Beyond that tournament, to which Cuba qualified for the first time in history in this category, the impact occurred when Reyes told me, to my utter surprise: “I want to be a world elite player, I would like to share the dressing room in Barcelona with Messi and Neymar (most recent signing of Barça), but above all I respect Cuba’s decisions.
Would this be possible ? Could Reyes be at least part of the Catalan club without disrespecting the principles governing Cuba? Will there be any type of opening for Cuban football to play in foreign leagues , as happens today with baseball? Can Don Quixote beat those huge windmills?
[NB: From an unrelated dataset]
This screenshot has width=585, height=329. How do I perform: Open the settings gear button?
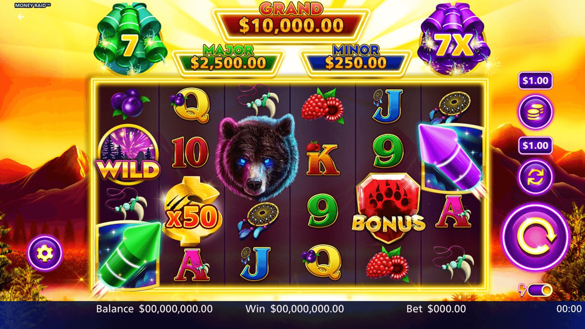(45, 253)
Several weeks ago, not many, Cuban government officially authorized three baseball players to play in the Mexican Summer League, a soft opening towards professionalism, but real and palpable, which, in my humble opinion, should not have turning back because it is the only way to reinsert Cuban sports in the world elite.
“If they apply this measure to several sports, it would be good for Cuban soccer in general,” Maykel Reyes told me, a rough diamond discovered in Viñales by coach Pedro Luis, and polished years later by trainers Francisco ‘Little Boy’ Sotolongo and Frank Roberto, before reaching the national team.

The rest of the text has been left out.